Movable sequences of DNA-which is also called 'Copy-and-paste DNA' is behind genetic variability and can at times trigger specific diseases which is far more common than previously thought, according to researchers at the University of Leicester.
For the study, Dr Richard Badge and his collaborators examined L1 (or LINE-1) retrotransposons- DNA sequences which can 'copy and paste' their genetic code around the genome.
By breaking up genes, L1s can be responsible for some rare instances of genetic disease.
The researchers developed an innovative technique to find L1s, using short sequences of DNA called fosmids.
These are free-floating loops of DNA, which can be easily transported into bacterial cells, and can carry pieces of human DNA.
Each fosmid can hold only a specific amount of DNA, approximately 40,000 bases.

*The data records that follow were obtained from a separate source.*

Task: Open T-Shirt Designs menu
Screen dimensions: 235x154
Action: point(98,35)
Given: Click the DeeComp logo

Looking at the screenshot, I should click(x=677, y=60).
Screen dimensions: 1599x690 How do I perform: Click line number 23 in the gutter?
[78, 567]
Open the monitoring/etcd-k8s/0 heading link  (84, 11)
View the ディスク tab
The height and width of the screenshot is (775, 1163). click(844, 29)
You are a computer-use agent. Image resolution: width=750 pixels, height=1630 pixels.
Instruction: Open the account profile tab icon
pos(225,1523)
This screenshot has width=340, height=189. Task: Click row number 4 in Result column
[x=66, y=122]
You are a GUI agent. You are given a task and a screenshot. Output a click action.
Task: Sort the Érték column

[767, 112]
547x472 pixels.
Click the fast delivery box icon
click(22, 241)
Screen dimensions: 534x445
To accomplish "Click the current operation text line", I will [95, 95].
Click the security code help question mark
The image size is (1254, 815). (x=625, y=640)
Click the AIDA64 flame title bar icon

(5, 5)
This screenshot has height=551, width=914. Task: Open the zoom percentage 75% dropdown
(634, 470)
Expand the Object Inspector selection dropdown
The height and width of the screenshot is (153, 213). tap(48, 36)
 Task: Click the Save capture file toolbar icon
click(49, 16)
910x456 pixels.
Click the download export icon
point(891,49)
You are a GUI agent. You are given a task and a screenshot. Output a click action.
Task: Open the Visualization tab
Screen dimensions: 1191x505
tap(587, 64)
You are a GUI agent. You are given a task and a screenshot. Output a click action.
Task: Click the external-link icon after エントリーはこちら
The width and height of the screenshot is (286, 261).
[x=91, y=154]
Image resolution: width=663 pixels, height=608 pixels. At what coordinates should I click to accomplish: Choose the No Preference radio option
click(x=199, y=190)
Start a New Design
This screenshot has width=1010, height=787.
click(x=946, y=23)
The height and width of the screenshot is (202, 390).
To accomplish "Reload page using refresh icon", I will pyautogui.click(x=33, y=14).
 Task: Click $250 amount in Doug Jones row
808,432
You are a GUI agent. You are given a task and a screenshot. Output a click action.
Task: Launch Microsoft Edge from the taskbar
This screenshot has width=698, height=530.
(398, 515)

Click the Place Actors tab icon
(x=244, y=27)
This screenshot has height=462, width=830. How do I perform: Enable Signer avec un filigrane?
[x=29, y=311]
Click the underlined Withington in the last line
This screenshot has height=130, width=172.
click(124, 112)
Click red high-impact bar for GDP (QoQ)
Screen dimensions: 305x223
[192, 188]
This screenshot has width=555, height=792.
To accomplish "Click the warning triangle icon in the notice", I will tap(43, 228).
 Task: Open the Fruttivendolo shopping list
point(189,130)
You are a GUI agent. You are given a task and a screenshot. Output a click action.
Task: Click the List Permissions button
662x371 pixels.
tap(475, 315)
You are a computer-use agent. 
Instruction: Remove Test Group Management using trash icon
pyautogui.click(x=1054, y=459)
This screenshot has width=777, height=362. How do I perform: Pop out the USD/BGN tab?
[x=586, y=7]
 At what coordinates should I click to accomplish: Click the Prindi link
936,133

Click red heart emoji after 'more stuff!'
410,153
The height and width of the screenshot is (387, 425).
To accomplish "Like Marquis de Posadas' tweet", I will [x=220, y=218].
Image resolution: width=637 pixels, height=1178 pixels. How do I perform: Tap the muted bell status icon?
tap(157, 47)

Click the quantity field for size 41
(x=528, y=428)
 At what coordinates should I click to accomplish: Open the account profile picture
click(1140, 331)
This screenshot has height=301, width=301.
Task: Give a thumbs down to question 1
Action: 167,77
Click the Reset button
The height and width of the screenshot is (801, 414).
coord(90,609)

Thus, by comparing the two ends of a piece of human DNA held in a fosmid, against their known positions in the human genome sequence, the scientists could quickly and easily spot differences in size.
"We're just looking at each end of the sequence and seeing if they're the right distance apart. This shows us the existence of insertions (which we're interested in) and also deletions. This technology is completely unbiased - it doesn't care what the insertion/deletion actually is, just whether it's there," said Badge.
After identifying the insertions, the researchers wanted to see if they could 'jump' in cultured human cells and how common they are.
"Previous studies suggested that lots of L1s should jump - but don't. But about half of the L1s we found jump really well, which was very surprising. We found about 65 elements, which had not been previously identified," said Badge.
"This tells us that active human retrotransposons are much more common than we expected. Individual active L1 retrotransposons are quite rare - but there are a lot of them," he added.
The study is published in the latest issue of Cell.